Regularization is the technique for specifying constraints on a model's flexibility, thereby reducing uncertainty in the estimated parameter values.
Model parameters are obtained by fitting measured data to the predicted model response, such as a transfer function with three poles or a second-order state-space model. The model order is a measure of its flexibility — higher the order, the greater the flexibility. For example, a model with three poles is more flexible than one with two poles. Increasing the order causes the model to fit the observed data with increasing accuracy. However, the increased flexibility comes with the price of higher uncertainty in the estimates, measured by a higher value of random or variance error. On the other hand, choosing a model with too low an order leads to larger systematic errors. Such errors cannot be attributed to measurement noise and are also known as bias error.

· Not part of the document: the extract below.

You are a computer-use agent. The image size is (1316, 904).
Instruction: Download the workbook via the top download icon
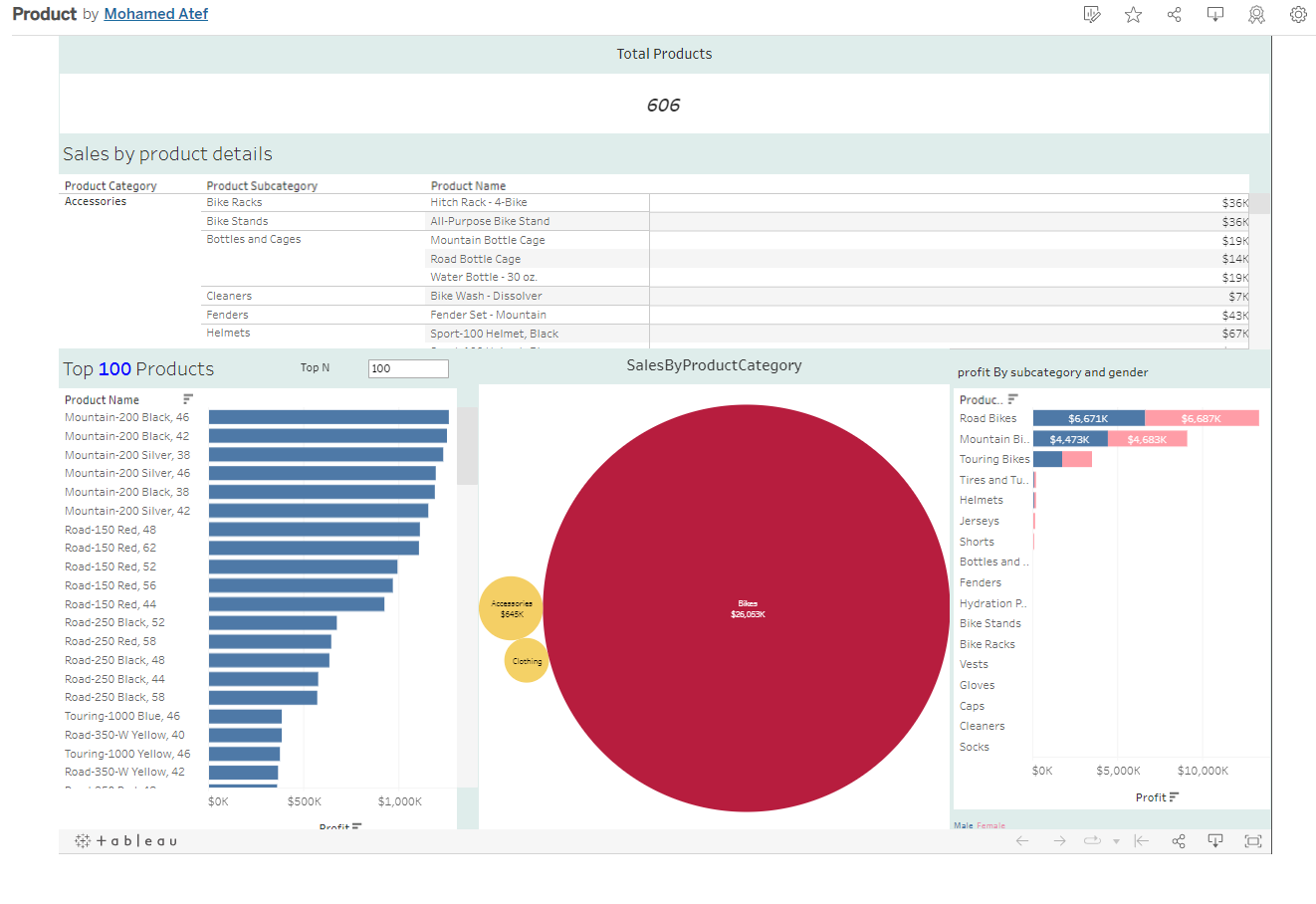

Ideally, the parameters of a good model should minimize the mean square error (MSE), given by a sum of systematic error (bias) and random error (variance):
MSE = |Bias|^{2} + Variance
The minimization is thus a tradeoff in constraining the model. A flexible (high order) model gives small bias and large variance, while a simpler (low order) model results in larger bias and smaller variance errors. Typically, you can investigate this tradeoff between bias and variance errors by cross-validation tests on a set of models of increasing flexibility. However, such tests do not always give full control in managing the parameter estimation behavior. For example:
You cannot use the known (a priori) information about the model to influence the quality of the fits.
In grey-box and other structured models, the order is fixed by the underlying ODEs and cannot be changed. If the data is not rich enough to capture the full range of dynamic behavior, this typically leads to high uncertainty in the estimated values.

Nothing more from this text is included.